Rejection is an unfortunate part of life we must handle, but life must go on so it is important to move on from rejection. However, some types of rejection can be more devastating than others and can keep us stuck in an unhappy place for quite some time until help arrives.
Experts have some advice for how to move on from rejection in your life if you are still stuck.
Karol Ward, a licensed clinical social worker, psychotherapist, motivational speaker, host of the Body-Mind Wellness Show, and the author of “Worried Sick: Break Free From Chronic Worry to Achieve Mental and Physical Health,” has her own definition of rejection.
“I define rejection as basically a big ‘No,’” Ward said in an email. “When you, your idea, your qualifications, expertise or offer is rejected, the other party is saying no to you. The reason for that no is varied. You might not be the right fit, not the right idea at this time, not the right match for a relationship or sometimes the other person is too cautious or blocked to accept you or your concept.”
However, rejection can be useful in some ways.
“Rejection never feels good, but it can be the great teacher about how we handle life's difficulties and how we grow as people,” Ward said. “Recovering from rejection and depersonalizing it over time builds resiliency. Rejection and the form it takes place in teaches us many things about the people, places and ideas that are healthy or not so healthy for us to be involved with.”
She has some suggestions for how you can get over your experiences with rejection.
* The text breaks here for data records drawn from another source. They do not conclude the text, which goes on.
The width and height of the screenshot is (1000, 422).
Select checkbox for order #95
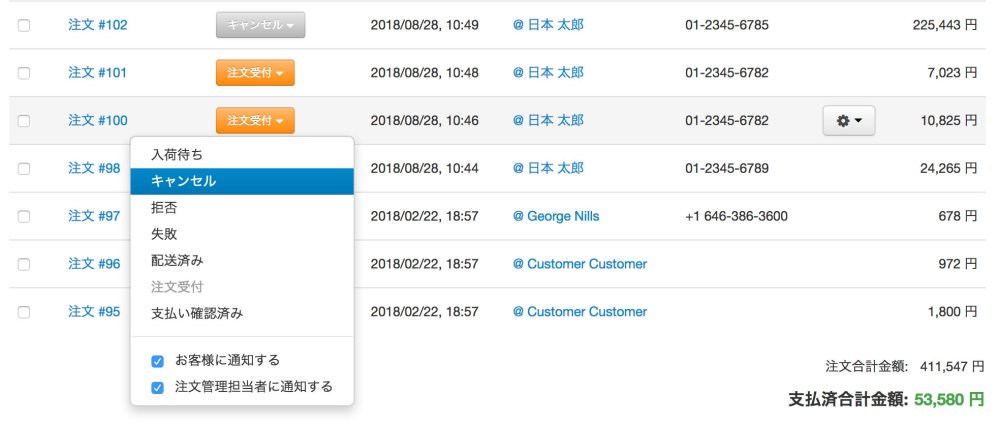pos(24,312)
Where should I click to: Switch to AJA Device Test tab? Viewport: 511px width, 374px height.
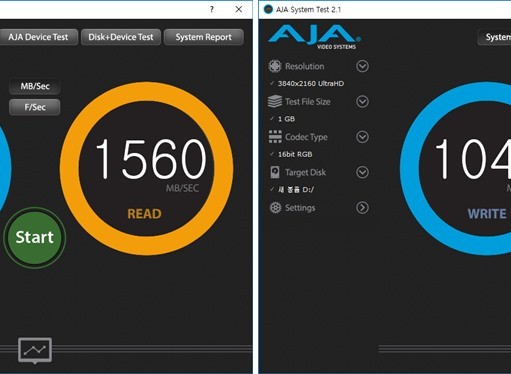click(38, 37)
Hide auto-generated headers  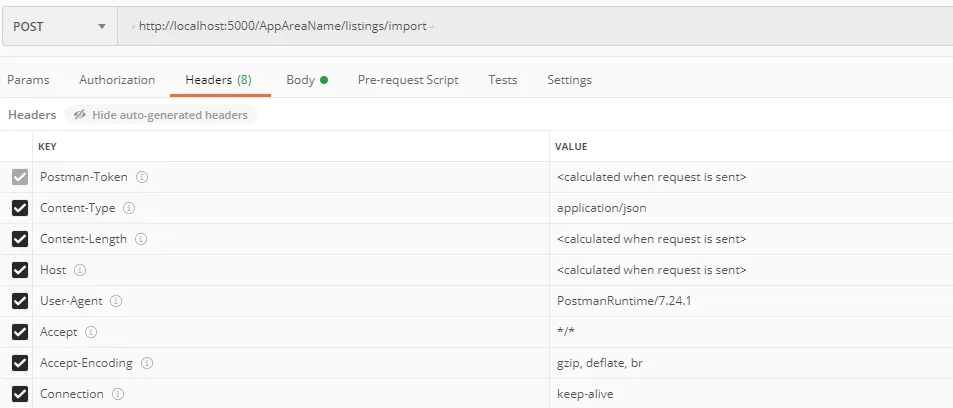[x=161, y=115]
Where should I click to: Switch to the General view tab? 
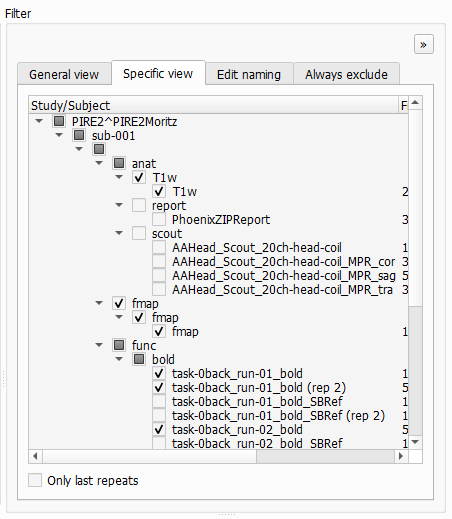[x=64, y=74]
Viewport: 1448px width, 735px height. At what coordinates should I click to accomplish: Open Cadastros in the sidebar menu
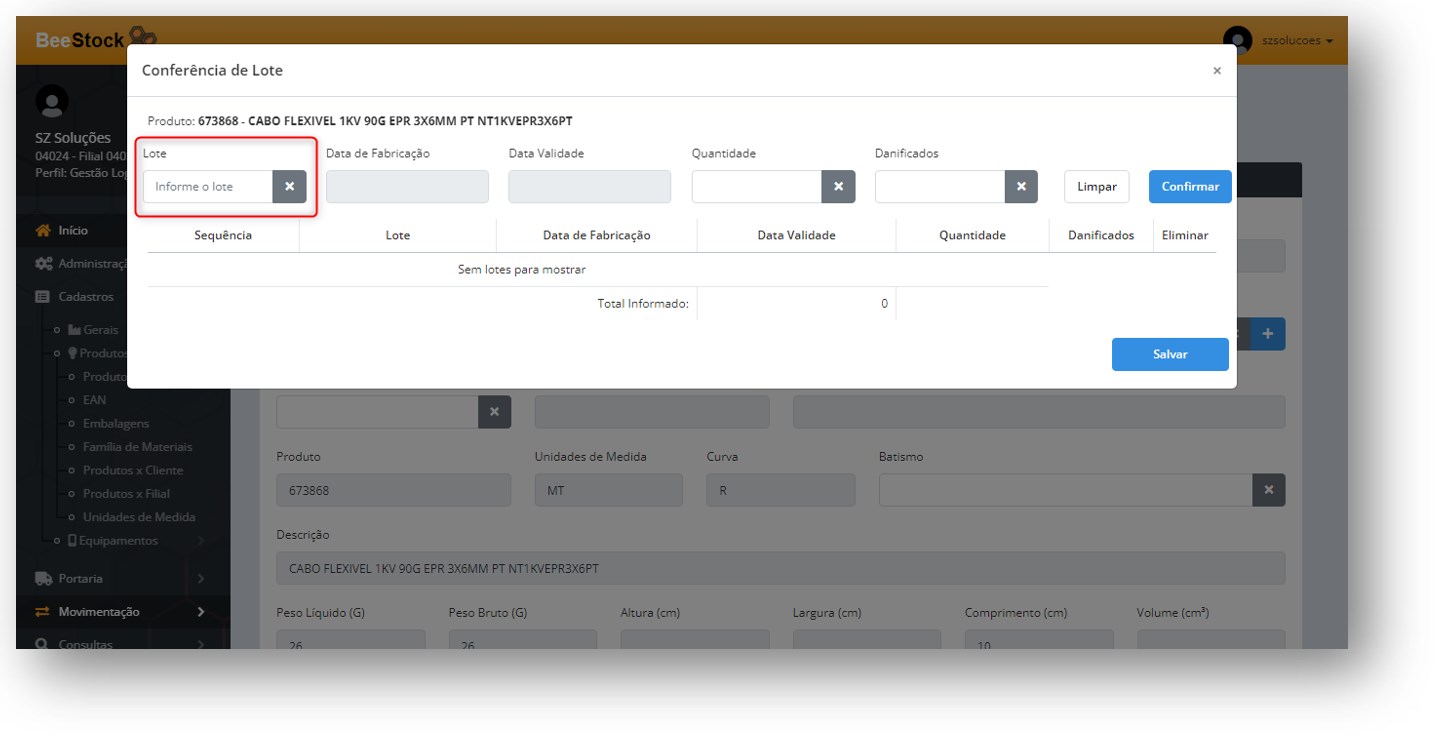point(86,297)
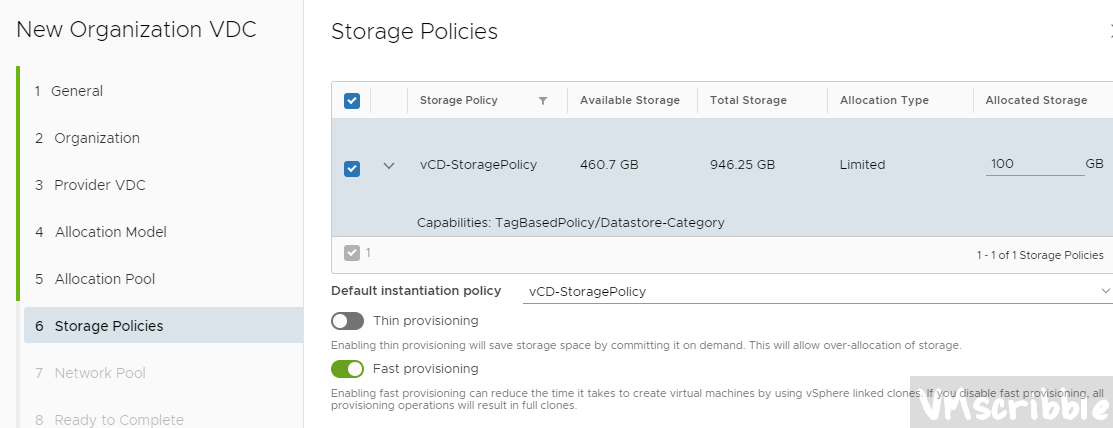Click the selected-count checkbox in table footer
This screenshot has width=1113, height=428.
(x=352, y=253)
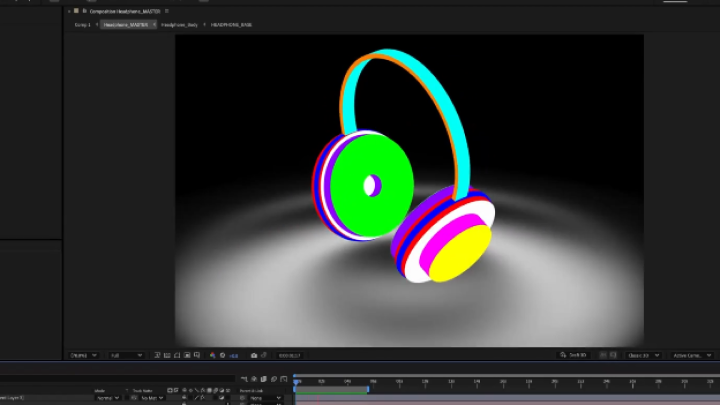Image resolution: width=720 pixels, height=405 pixels.
Task: Click the reset exposure icon
Action: click(x=223, y=355)
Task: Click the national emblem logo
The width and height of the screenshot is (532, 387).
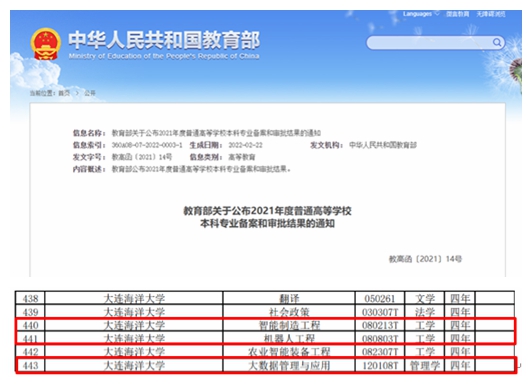Action: 45,44
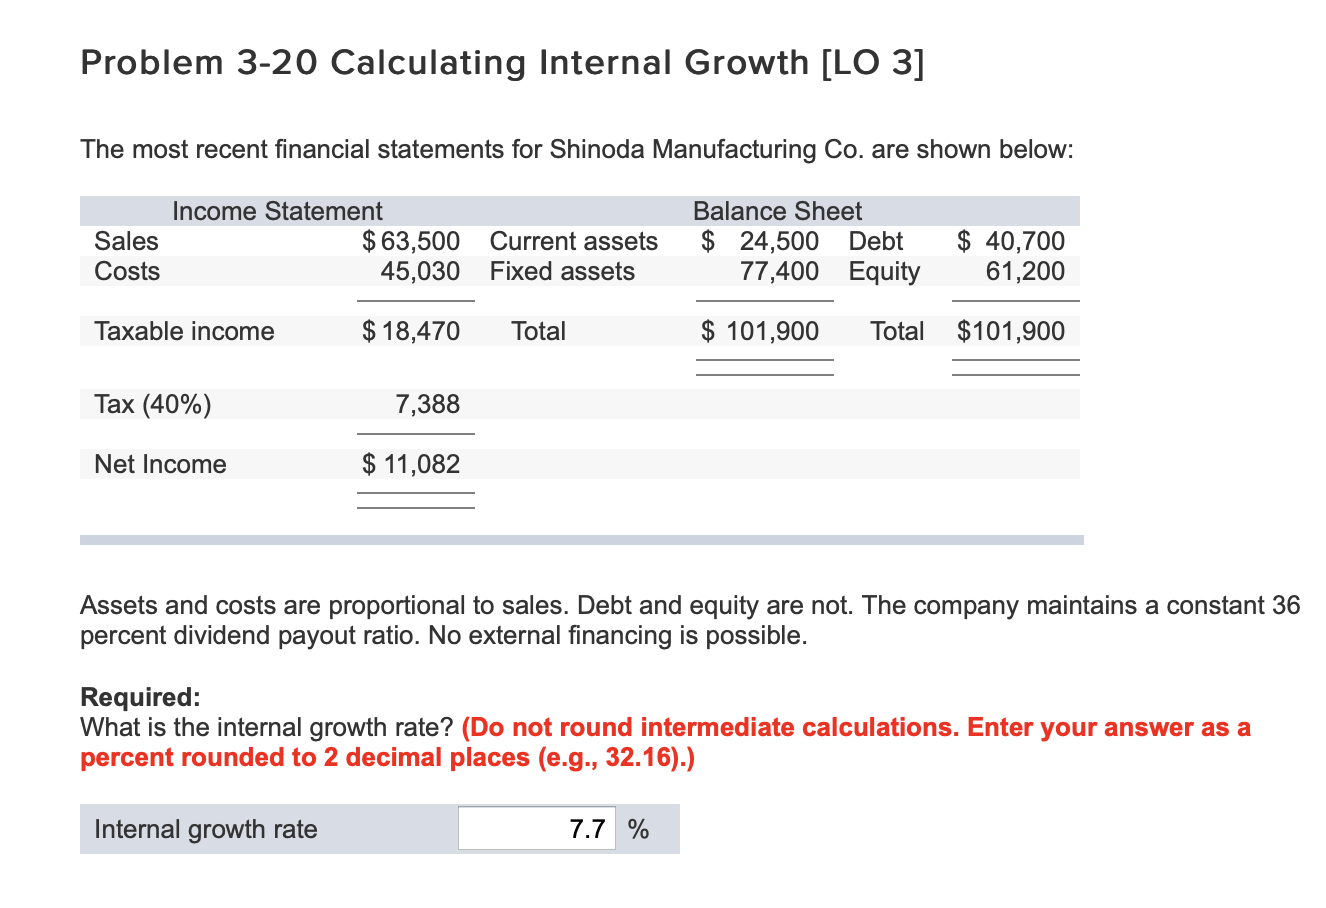Image resolution: width=1326 pixels, height=908 pixels.
Task: Click the Net Income value $11,082
Action: click(413, 463)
“Time and the ability to process the feelings of hurt and insecurity that get stirred up by rejection [are ways to move on from rejection],” Ward said. “When we first are rejected, our perspective on why it occurred is skewed. We tend to react personally. With time, our perspective often changes [and] we gain a little distance, which allows us to see more of the factors involved in the rejection.”
The type of rejection you experience doesn’t necessarily change the way you advance from the situation.
“I think the solution [is] basically the same, [but] the length of time is what changes,” Ward said.